On November 26, 2019, a report of findings was released following the joint investigation of AggregateIQ Data Services (AIQ) by the Privacy Commissioner of Canada and the Information and Privacy Commissioner for British Columbia.
The report concluded that AIQ, a British Columbia company, failed to meet its obligations under Canadian privacy laws when it used and disclosed the personal information of millions of voters in British Columbia, the United States, and the United Kingdom. The two main findings involved consent and taking reasonable security measures to protect personal information. First, AIQ failed to ensure that there was meaningful consent for its use and disclosure of the personal information of voters. Second, AIQ did not take reasonable security measures to protect personal information, and this led to a privacy breach in 2018.
The report asked whether AIQ complied with British Columbia’s Personal Information Protection Act (PIPA) and the federal Personal Information Protection and Electronic Documents Act (PIPEDA) regarding its collection, use and disclosure of personal information when providing services to various political campaigns in the United Kingdom, the United States, and in Canada.
AIQ is a commercial organization that provides election and campaign-oriented software, website development, and digital advertising services. Following concerns about connections to the Brexit referendum, it was discovered that AIQ was linked to Cambridge Analytica and its parent SCL Elections Ltd (SCL), and the potential unauthorized receipt and use of data that had been originally obtained from Facebook.
The focus of this report was on AIQ’s collection, use, and disclosure of personal information in connection with work it performed on behalf of the following clients: SCL with respect to US political campaigns; Brexit campaigns; and various provincial or municipal political campaigns in Canada, several of which were in British Columbia.
The first question involved AIQ’s compliance with the consent requirements in PIPA and PIPEDA with respect to the collection, use and disclosure of personal information. The second question concerned AIQ’s compliance with the data security requirements set out in PIPA and PIPEDA.
Briefly, the report concluded the following for each of the two issues:
1. Consent
For some campaigns such as the mayoral campaign and the BeLeave Campaign, AIQ was aware of consent language that may have been sufficient to cover its handling of personal information on behalf of its clients. However, in other campaigns, such as the SCL, the Vote Leave Campaign, and the BC campaigns, AIQ either took no measures to verify that there was appropriate consent it could rely on, or relied on consent that was not sufficient to cover all of AIQ’s activities. As a result, it was found that AIQ failed to ensure meaningful consent for its collection, use, or disclosure of personal information in accordance with applicable requirements in PIPA and PIPEDA.

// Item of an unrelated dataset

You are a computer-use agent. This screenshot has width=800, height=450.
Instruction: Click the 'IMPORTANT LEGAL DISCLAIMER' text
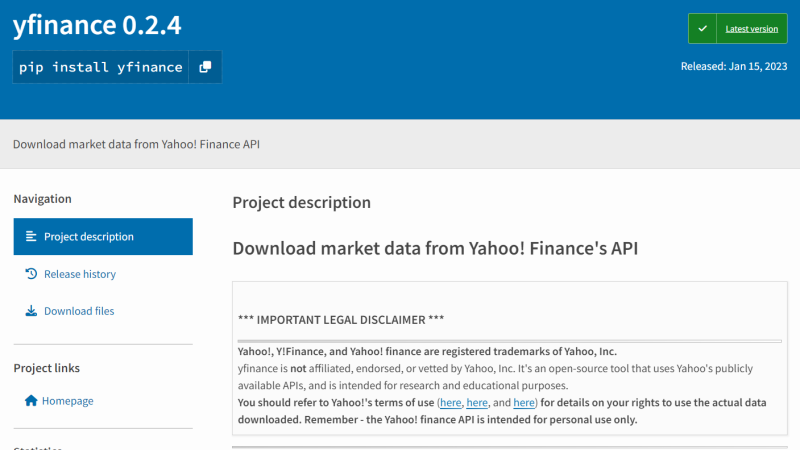(341, 320)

More specifically, when AIQ used and disclosed the personal information of Vote Leave supporters to Facebook for the purpose of analysing the characteristics of those supporters (using “lookalike audiences”) and targeting advertisements on social media (using custom audiences), it went beyond the purposes for which Vote Leave had consent to use that information. Likewise, when AIQ collected personal information from SCL in order to inform the microtargeting of voters in the United States, it used personal information from several sources without any assurances that consent had been obtained. AIQ delivered targeted ads to lists of recipients that were in some circumstances determined using potentially sensitive personal information, such as ethnicity, or psychographic profiles derived from information Facebook had disclosed without the consent of its users.
With respect to the Canadian campaigns, although AIQ was often aware of the consent obtained by clients, on which it relied for its purposes, the consent did not always extend to the work it performed for those campaigns. One example was when individuals entered their personal information into websites to show their support for candidates or campaigns; those actions would have indicated consent to receive news and information about the campaign. That said, they did not allow that information to be disclosed to Facebook or other social media platforms for the purpose of targeted advertising or to conduct analytics on those individuals in order to find and target other like-minded individuals.
2. Security measures
The breach involved unauthorized access to an unsecure GitLab repository holding substantial personal information, and encryption keys and login credentials that put the personal information of over 35 million people at risk. The investigation determined that AIQ failed to take reasonable security measures to ensure that personal information under its control was secure from unauthorized access or disclosure.
Recommendations
The main point is that, when Canadian businesses do work for clients located in other jurisdictions, they are still subject to Canadian privacy laws. In this case, AIQ demonstrated some awareness of privacy laws when it made contractual commitments with its clients to observe all applicable data protection laws. However, the investigation revealed that AIQ ultimately did not comply with PIPA and PIPEDA.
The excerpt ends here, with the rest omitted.